- [Task]
Only one stretch of the data below should be repeated: the lines from the line containing "For every named" through the line containing "June 2024 (17, 2243)", inclusive, exactly as they are.
::: Input records :::
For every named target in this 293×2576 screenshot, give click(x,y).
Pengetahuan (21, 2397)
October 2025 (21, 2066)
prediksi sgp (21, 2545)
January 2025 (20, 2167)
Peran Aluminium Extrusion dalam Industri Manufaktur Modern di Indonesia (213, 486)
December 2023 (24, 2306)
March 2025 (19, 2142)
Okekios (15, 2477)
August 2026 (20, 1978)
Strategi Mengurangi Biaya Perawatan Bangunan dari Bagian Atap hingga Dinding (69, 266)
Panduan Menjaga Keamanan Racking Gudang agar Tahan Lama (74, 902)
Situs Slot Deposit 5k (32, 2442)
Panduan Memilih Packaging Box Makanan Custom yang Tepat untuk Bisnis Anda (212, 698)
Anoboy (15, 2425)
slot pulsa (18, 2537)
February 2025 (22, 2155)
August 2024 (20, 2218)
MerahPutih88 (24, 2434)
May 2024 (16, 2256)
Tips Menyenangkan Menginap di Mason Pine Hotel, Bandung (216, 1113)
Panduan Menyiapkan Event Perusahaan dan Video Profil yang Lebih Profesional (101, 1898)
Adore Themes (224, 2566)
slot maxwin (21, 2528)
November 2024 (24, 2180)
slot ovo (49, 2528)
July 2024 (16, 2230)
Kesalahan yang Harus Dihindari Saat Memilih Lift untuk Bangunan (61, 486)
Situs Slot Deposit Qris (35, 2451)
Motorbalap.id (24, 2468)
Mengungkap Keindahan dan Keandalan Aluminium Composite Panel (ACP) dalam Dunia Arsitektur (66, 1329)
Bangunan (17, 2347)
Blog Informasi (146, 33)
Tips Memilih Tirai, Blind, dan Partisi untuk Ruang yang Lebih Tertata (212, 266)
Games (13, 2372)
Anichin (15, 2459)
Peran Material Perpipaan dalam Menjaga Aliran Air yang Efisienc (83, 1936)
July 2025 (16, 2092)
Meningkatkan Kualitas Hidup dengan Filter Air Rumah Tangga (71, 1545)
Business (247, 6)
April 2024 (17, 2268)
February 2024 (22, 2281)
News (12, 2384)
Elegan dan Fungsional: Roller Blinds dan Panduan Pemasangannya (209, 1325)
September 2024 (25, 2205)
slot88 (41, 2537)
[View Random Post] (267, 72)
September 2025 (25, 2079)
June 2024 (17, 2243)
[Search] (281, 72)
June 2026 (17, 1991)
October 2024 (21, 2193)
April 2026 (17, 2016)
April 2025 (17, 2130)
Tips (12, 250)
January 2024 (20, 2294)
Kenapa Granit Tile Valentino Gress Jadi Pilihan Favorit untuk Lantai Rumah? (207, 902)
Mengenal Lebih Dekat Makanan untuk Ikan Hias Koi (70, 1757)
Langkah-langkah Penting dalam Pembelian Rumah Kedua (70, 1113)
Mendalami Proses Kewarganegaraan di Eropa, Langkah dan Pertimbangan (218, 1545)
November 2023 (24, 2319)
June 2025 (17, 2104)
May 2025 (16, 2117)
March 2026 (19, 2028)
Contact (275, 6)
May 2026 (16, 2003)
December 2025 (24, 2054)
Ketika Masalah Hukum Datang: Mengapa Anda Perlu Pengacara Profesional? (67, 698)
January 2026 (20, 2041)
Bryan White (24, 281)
:::
::: Input records :::
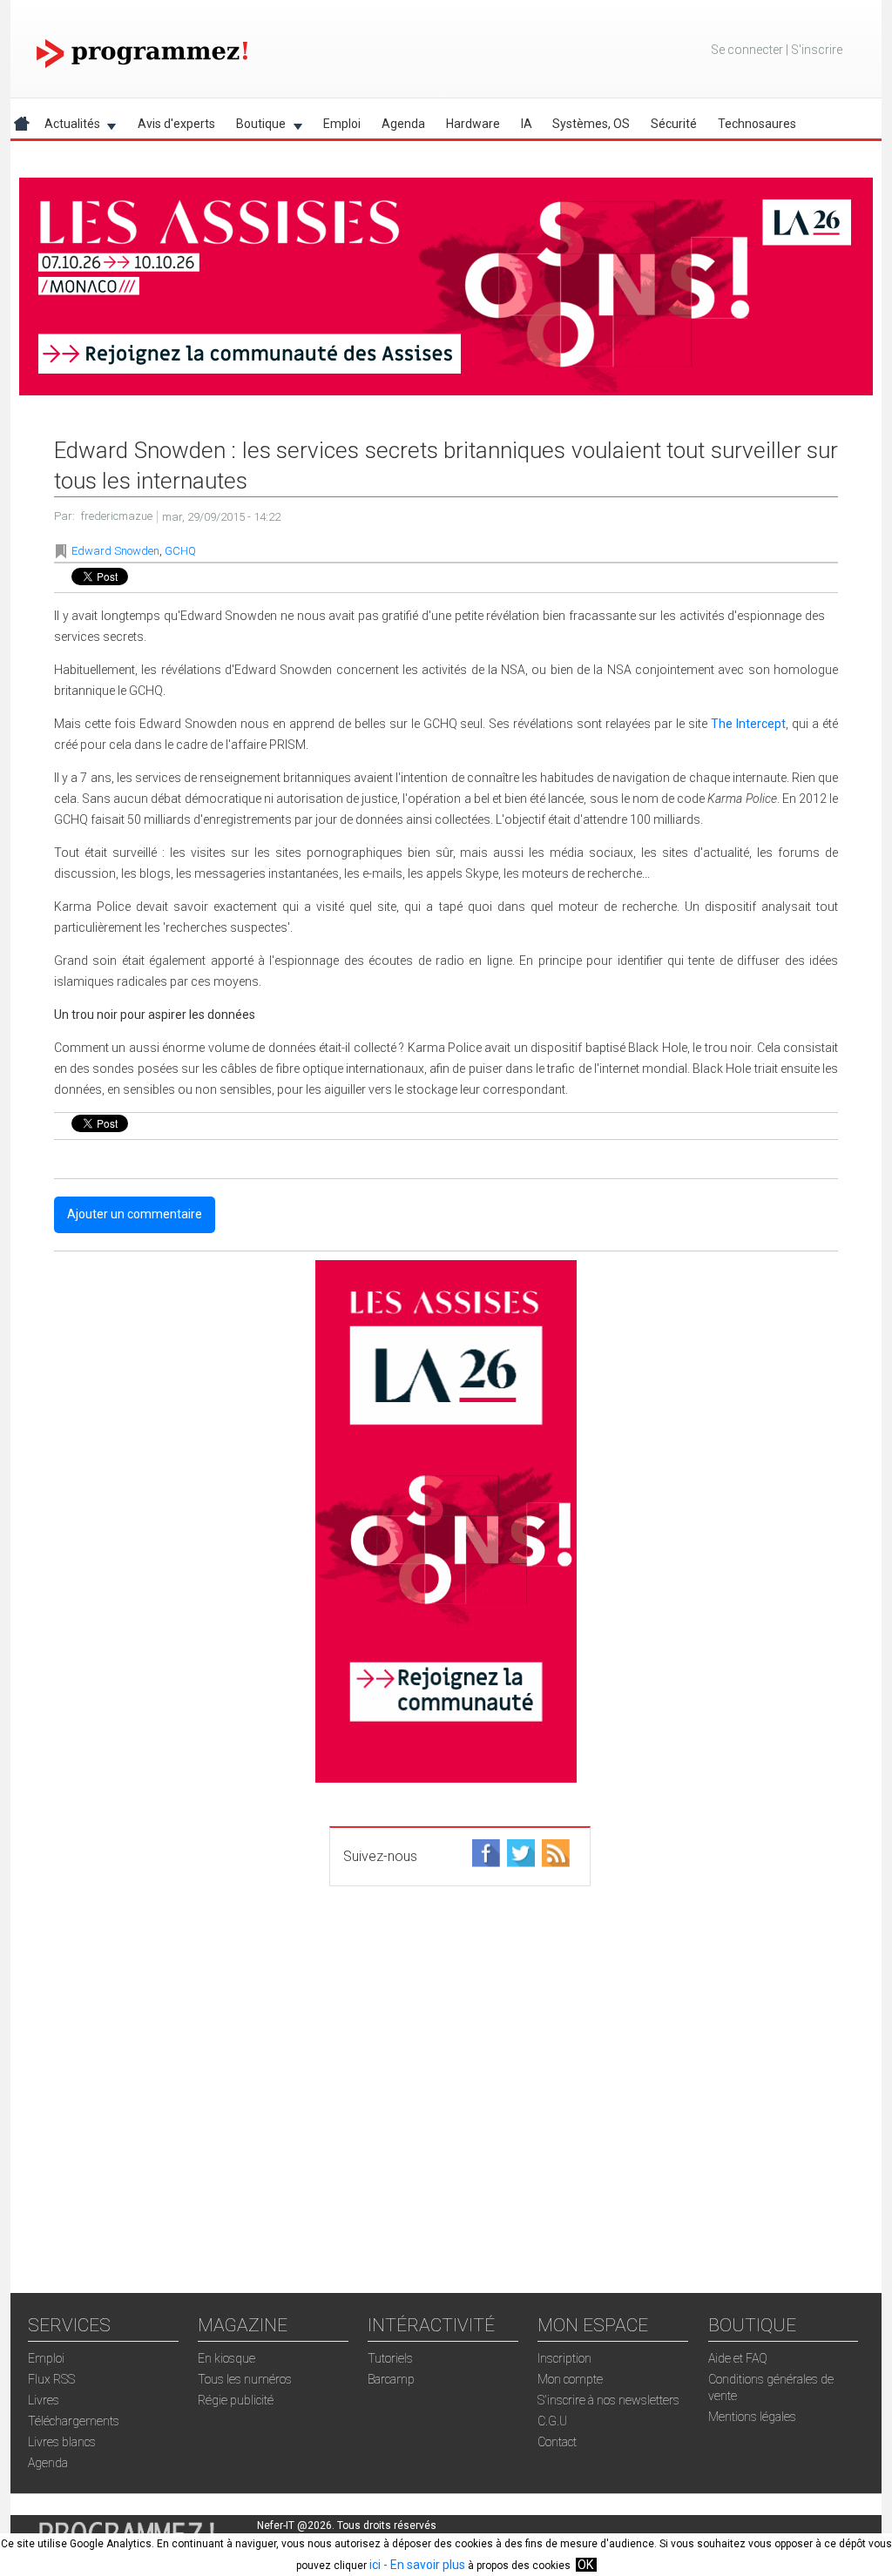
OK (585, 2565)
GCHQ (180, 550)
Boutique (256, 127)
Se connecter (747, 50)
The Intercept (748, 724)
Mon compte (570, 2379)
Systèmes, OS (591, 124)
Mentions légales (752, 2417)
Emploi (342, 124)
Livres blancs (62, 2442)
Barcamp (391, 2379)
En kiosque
:::
- [Result of this exercise]
For every named target in this 293×2576 screenshot, give click(x,y).
Pengetahuan (21, 2397)
October 2025 (21, 2066)
prediksi sgp (21, 2545)
January 2025 (20, 2167)
Peran Aluminium Extrusion dalam Industri Manufaktur Modern di Indonesia (213, 486)
December 2023 (24, 2306)
March 2025 (19, 2142)
Okekios (15, 2477)
August 2026 (20, 1978)
Strategi Mengurangi Biaya Perawatan Bangunan dari Bagian Atap hingga Dinding (69, 266)
Panduan Menjaga Keamanan Racking Gudang agar Tahan Lama (74, 902)
Situs Slot Deposit 5k (32, 2442)
Panduan Memilih Packaging Box Makanan Custom yang Tepat untuk Bisnis Anda (212, 698)
Anoboy (15, 2425)
slot pulsa (18, 2537)
February 2025 (22, 2155)
August 2024 (20, 2218)
MerahPutih88 (24, 2434)
May 2024 (16, 2256)
Tips Menyenangkan Menginap di Mason Pine Hotel, Bandung (216, 1113)
Panduan Menyiapkan Event Perusahaan dan Video Profil yang Lebih Profesional (101, 1898)
Adore Themes (224, 2566)
slot maxwin (21, 2528)
November 2024 (24, 2180)
slot ovo (49, 2528)
July 2024 (16, 2230)
Kesalahan yang Harus Dihindari Saat Memilih Lift untuk Bangunan (61, 486)
Situs Slot Deposit Qris (35, 2451)
Motorbalap.id (24, 2468)
Mengungkap Keindahan dan Keandalan Aluminium Composite Panel (ACP) dalam Dunia Arsitektur (66, 1329)
Bangunan (17, 2347)
Blog Informasi (146, 33)
Tips Memilih Tirai, Blind, dan Partisi untuk Ruang yang Lebih Tertata (212, 266)
Games (13, 2372)
Anichin (15, 2459)
Peran Material Perpipaan dalam Menjaga Aliran Air yang Efisienc (83, 1936)
July 2025 (16, 2092)
Meningkatkan Kualitas Hidup dengan Filter Air Rumah Tangga (71, 1545)
Business (247, 6)
April 2024 (17, 2268)
February 2024 (22, 2281)
News (12, 2384)
Elegan dan Fungsional: Roller Blinds dan Panduan Pemasangannya (209, 1325)
September 2024 (25, 2205)
slot88 (41, 2537)
[View Random Post] (267, 72)
September 2025 (25, 2079)
June 2024 (17, 2243)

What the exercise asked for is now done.